Unified Field Inc. Portfolio Link

On February 13-16, 2012 G.E. hosted a conference on the issue of American Competitiveness at the Mellon Auditorium in Washington D.C. Unified Field developed a number of innovative programs that included gesture-based presentations, multi-touch projection tables, mediascapes and an immersive interactive environment that connected the key job-creation initiatives of G.E. to its target audience. Visitors included members of Congress and senior G.E. managers in addition to the general public.

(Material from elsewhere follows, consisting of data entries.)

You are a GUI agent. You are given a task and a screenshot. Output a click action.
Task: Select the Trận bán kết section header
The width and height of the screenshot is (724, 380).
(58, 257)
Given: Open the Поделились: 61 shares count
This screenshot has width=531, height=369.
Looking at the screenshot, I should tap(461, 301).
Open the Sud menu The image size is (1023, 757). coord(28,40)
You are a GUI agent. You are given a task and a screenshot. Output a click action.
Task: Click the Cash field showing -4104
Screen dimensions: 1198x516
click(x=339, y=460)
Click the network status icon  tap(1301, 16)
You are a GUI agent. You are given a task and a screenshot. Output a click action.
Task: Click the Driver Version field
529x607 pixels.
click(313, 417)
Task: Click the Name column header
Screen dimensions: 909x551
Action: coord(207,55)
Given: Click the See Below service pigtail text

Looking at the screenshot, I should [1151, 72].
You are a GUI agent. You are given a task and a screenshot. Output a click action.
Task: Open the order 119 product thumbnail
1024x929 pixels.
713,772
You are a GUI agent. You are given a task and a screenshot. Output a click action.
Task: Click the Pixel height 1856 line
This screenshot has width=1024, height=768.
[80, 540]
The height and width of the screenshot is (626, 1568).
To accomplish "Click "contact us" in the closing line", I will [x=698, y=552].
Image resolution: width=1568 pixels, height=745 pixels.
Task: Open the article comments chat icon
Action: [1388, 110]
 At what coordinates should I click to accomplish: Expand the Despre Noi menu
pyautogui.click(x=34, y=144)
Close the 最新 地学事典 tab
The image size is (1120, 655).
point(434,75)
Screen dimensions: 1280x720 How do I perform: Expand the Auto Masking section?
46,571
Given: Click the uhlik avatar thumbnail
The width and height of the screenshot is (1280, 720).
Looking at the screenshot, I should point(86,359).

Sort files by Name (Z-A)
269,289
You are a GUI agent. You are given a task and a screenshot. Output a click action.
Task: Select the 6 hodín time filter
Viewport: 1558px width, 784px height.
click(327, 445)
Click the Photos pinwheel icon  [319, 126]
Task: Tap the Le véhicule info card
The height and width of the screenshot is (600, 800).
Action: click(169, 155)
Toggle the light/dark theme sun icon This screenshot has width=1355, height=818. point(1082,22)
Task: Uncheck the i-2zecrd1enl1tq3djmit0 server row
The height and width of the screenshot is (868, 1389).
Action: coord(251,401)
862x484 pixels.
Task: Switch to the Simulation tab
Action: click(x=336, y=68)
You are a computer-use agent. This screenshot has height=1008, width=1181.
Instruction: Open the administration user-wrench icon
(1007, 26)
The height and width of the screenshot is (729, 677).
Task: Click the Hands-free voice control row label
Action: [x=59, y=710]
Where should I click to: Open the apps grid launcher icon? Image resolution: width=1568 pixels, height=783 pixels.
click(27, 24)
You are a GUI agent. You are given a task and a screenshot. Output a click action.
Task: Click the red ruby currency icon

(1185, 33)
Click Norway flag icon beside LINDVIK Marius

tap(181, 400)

We used the Microsoft Kinect for gesture recognition in the two projected wall interactives and for the two top-down projected multitouch tables. I developed an app that could be used in either configuration and would communicate with the front-end Adobe AIR apps over UDP. The table touch-tracking app included a sophisticated masking feature that could accommodate the custom shapes of the physical tables. I also developed the front-end graphics software for the two tables. The tables were also 12 feet across so the projector and Kinect were mounted on a truss 25 feet and 12 feet above the table respectively. This project was completed on a tight deadline, the time we were allowed to install and test our software onsite before the conference was cut down from five days to twelve hours.

The second table I developed software for would display the countries that certain G.E. products were shipped to, and describe job growth for G.E. in the United States. © Unified Field Inc.

For this wall-based interactive we created a gesture library of about a half dozen different gestures that were specific to the G.E. content. The images below show an arms-out flying gesture to fly the fuel-optimized G.E. flight path, and a overhead rotation gesture that included stretching and pinching to explode and compress the parts of the new G.E. jet engine. © Unified Field Inc.